Because Aren’t All Insurgencies the Same?

Bret Stephens of the Wall Street Journal is a frustrating columnist. In April he made the head scratching argument that Khost province in Afghanistan, which has, along with the rest of RC-East, experienced a 36% jump in insurgent attacks over last year, was really on the verge of victory and only John Kerry says otherwise.

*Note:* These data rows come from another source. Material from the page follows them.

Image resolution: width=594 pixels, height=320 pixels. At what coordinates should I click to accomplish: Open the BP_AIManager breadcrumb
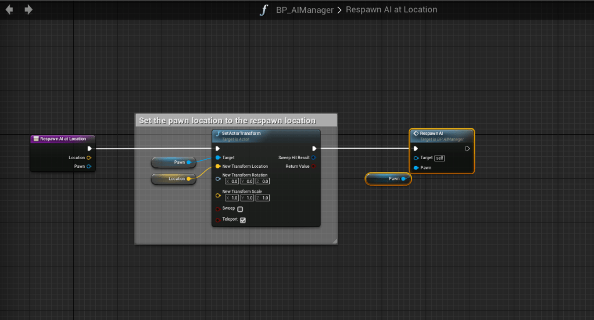point(305,10)
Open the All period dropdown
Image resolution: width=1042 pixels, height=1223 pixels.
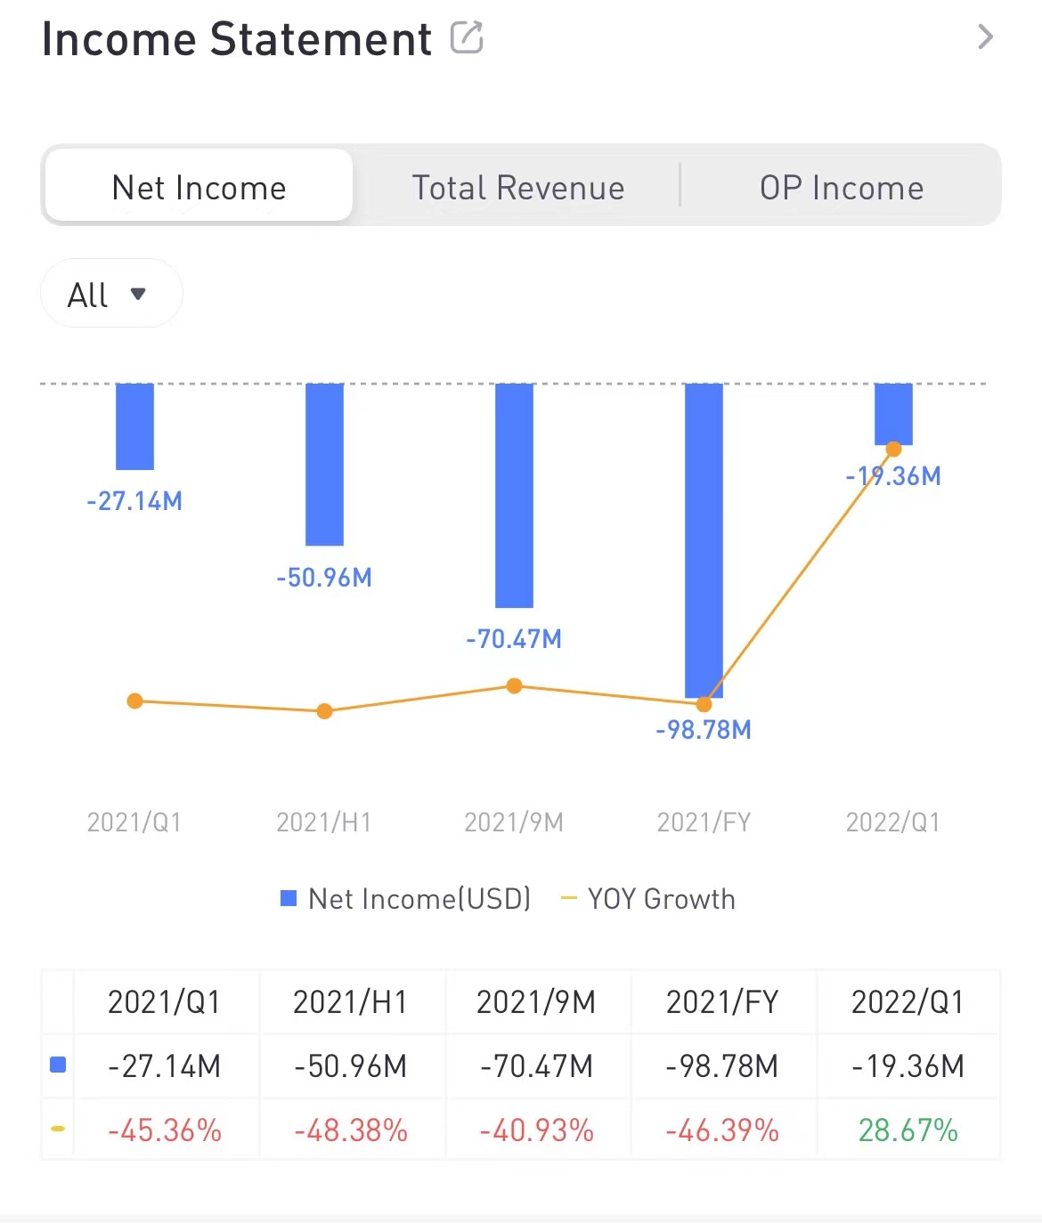pos(111,294)
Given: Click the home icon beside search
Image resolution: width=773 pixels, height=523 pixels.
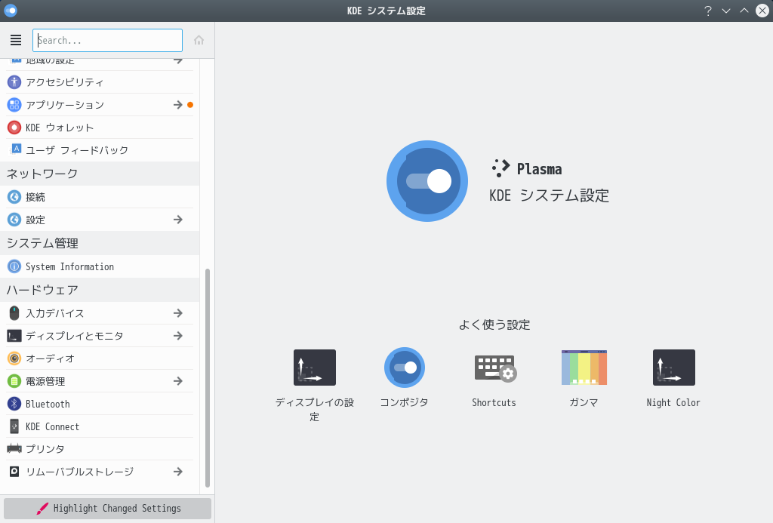Looking at the screenshot, I should (x=199, y=40).
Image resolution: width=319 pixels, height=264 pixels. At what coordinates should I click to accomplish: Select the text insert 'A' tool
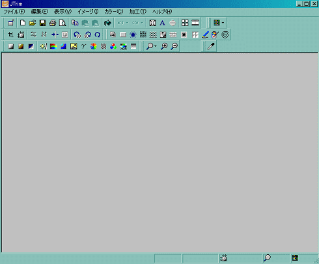pyautogui.click(x=162, y=23)
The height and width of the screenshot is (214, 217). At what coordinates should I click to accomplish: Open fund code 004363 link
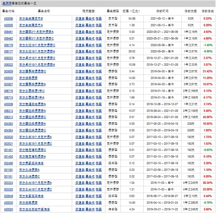coord(9,123)
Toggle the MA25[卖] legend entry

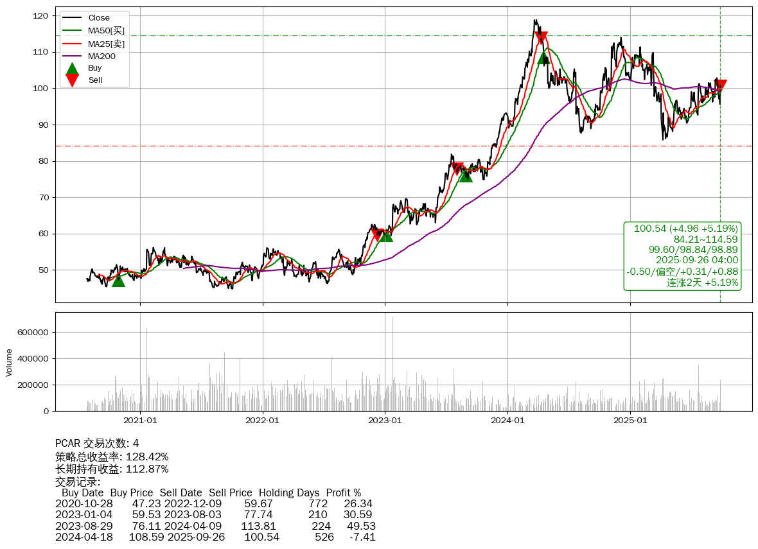tap(106, 44)

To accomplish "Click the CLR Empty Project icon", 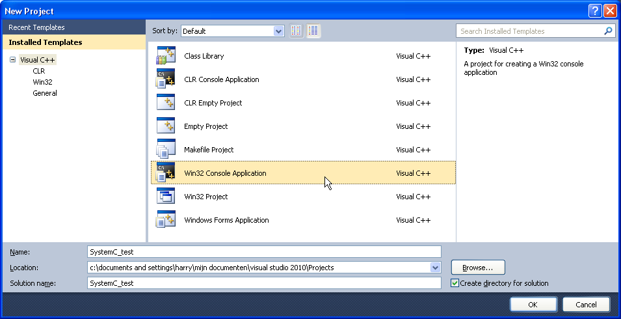I will [166, 103].
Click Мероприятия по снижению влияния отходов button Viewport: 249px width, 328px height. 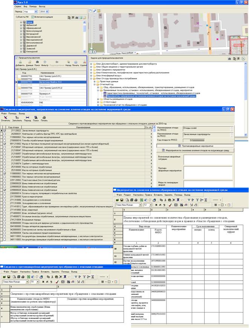click(197, 150)
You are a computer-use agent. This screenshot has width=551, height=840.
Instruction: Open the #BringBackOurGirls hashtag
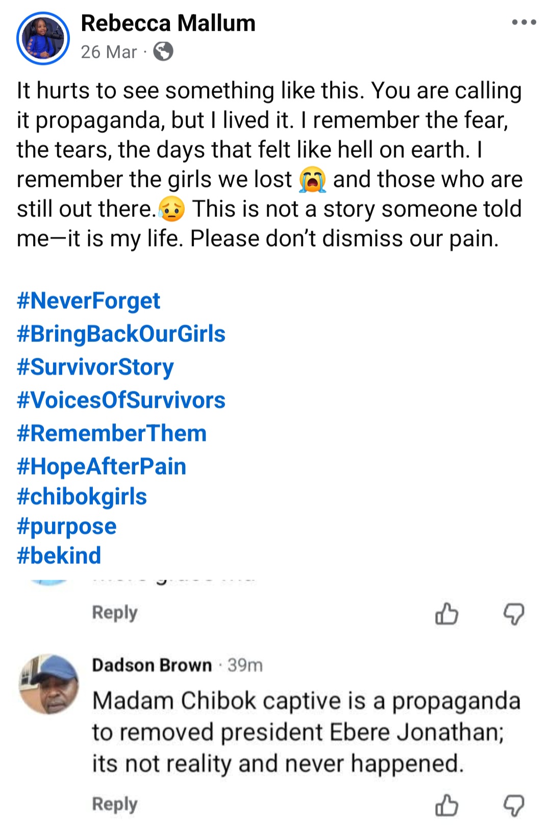coord(121,334)
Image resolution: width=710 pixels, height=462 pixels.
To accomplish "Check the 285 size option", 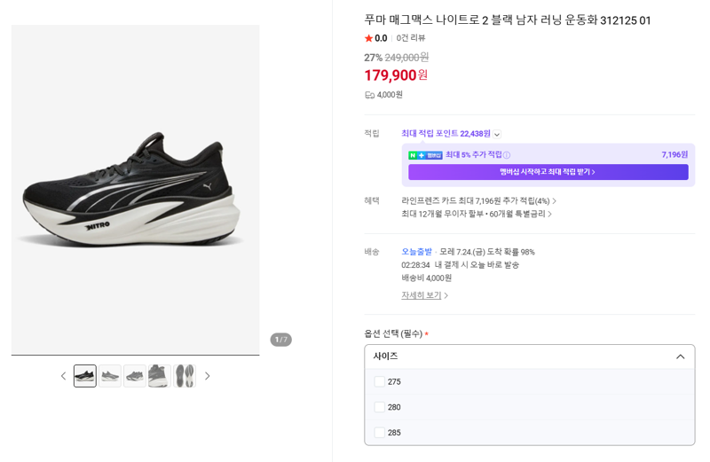I will tap(380, 432).
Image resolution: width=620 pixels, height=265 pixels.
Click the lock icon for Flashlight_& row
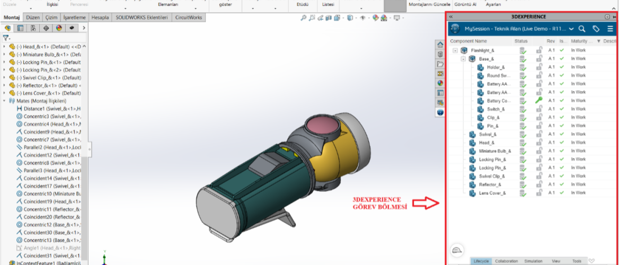point(539,50)
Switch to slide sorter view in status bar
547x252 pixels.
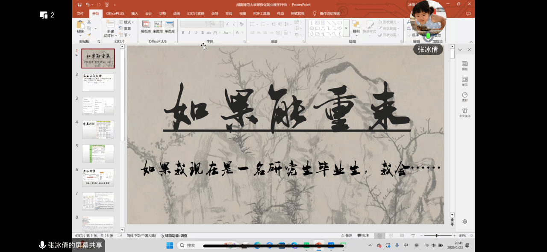point(391,236)
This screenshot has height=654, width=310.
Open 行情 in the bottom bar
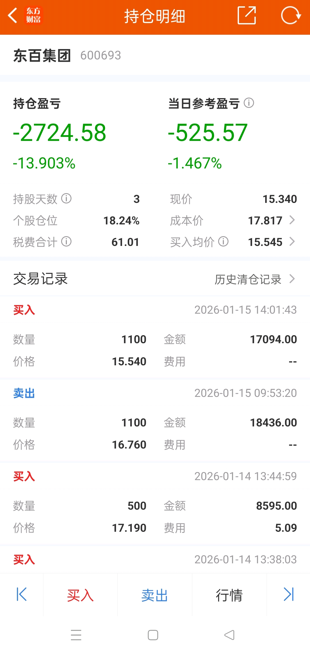[x=229, y=595]
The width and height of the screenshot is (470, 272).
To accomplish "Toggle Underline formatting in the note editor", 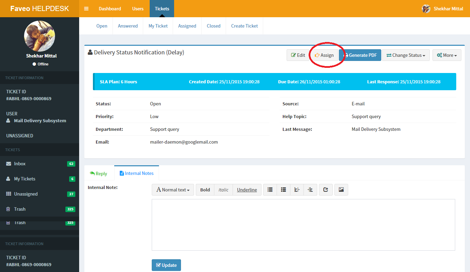I will click(247, 190).
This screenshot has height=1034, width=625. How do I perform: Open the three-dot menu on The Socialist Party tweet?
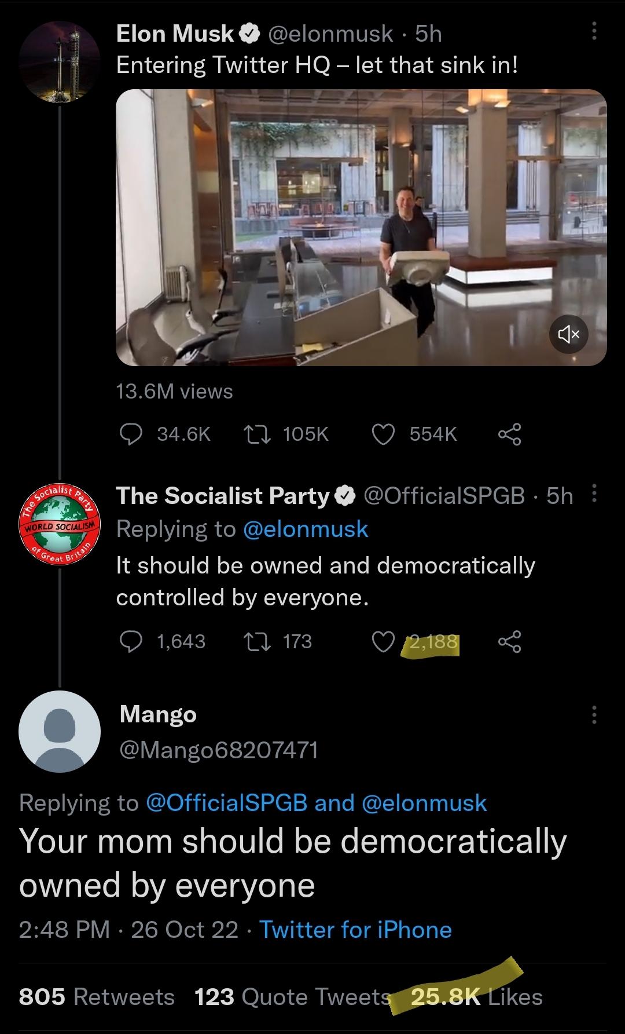[594, 495]
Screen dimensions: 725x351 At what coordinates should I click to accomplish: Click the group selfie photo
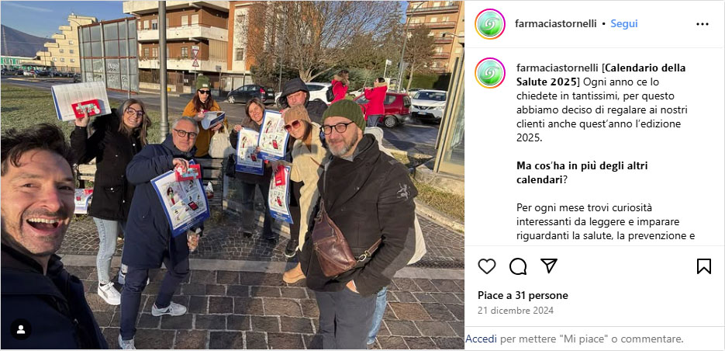click(232, 175)
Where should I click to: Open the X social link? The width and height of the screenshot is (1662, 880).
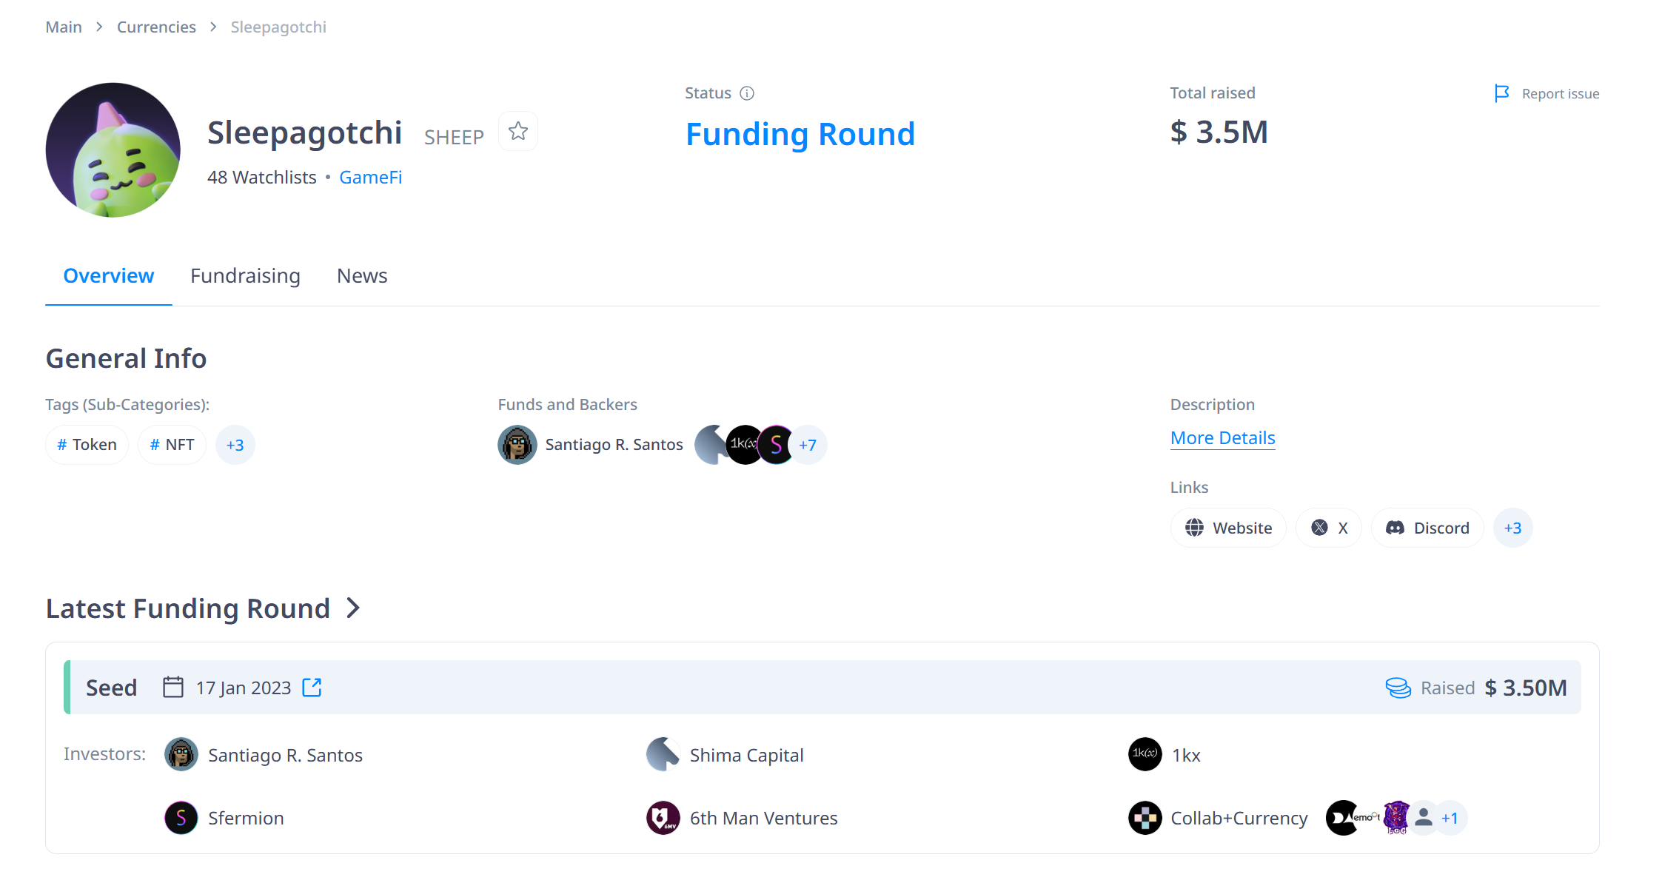(x=1329, y=528)
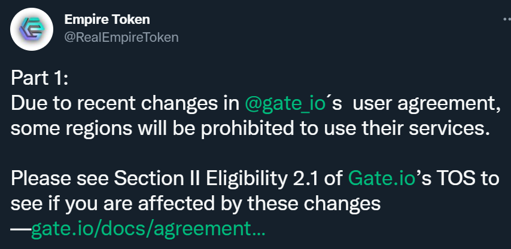Click the 'affected by' words in tweet

point(190,204)
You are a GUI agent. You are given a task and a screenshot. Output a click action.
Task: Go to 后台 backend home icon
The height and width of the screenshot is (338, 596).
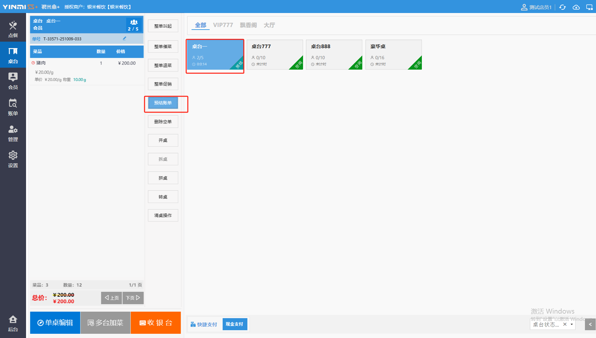click(x=13, y=323)
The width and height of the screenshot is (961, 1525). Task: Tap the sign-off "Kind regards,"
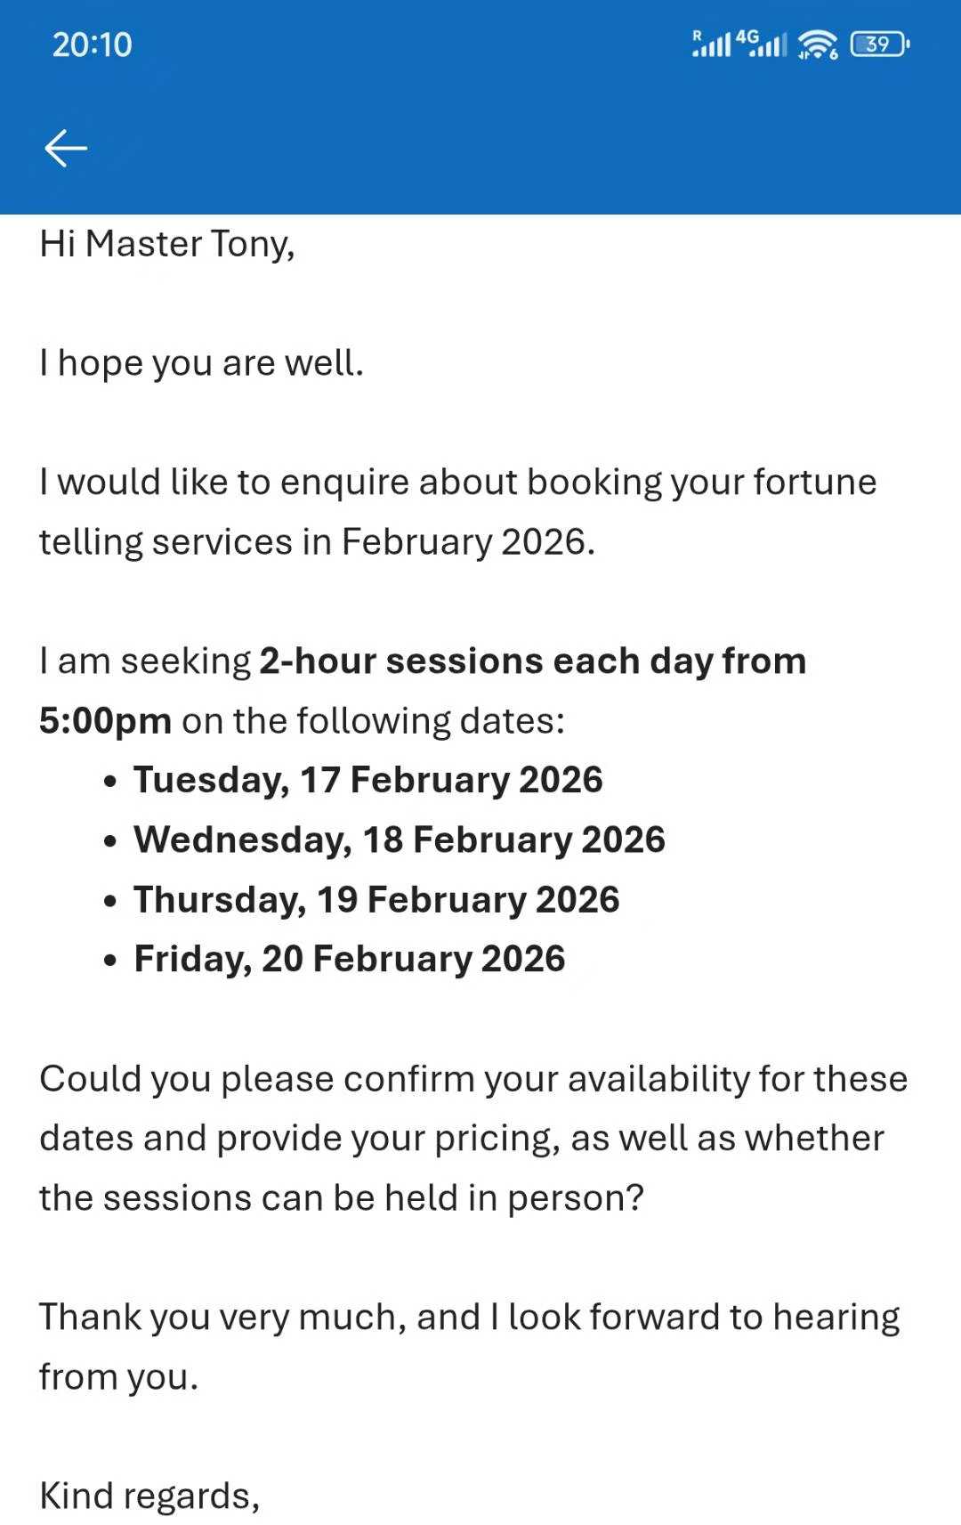pyautogui.click(x=149, y=1496)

Today he writes that FARC, the LTTE, and the Sadr militia are really the same because they were defeated militarily. He of course ignores the very salient fact that neither are alike at all and each required completely different tactics to weaken. The Sadrists have been quelled through concerted American-backed military action in a warzone; the Tamil Tigers were undermined by decades of systematic police and intelligence work before the latest of many military forays to the north of Sri Lanka, most of which had failed (according to some excellent research by RAND scholar C. Christine Fair). And FARC? FARC has been around for 30 years, wholly impervious to our best efforts to undermine it militarily. FARC is weakened now because of political and economic changes. Not the military.

But Stephens feels comfortable spending a week strutting around a few disparate FOBs in Afghanistan, then declaring victory. So I don’t really take what he has to say at face value… or any value at all. But his column is a textbook example of what happens when you really love your hammer—everything looks like a nail.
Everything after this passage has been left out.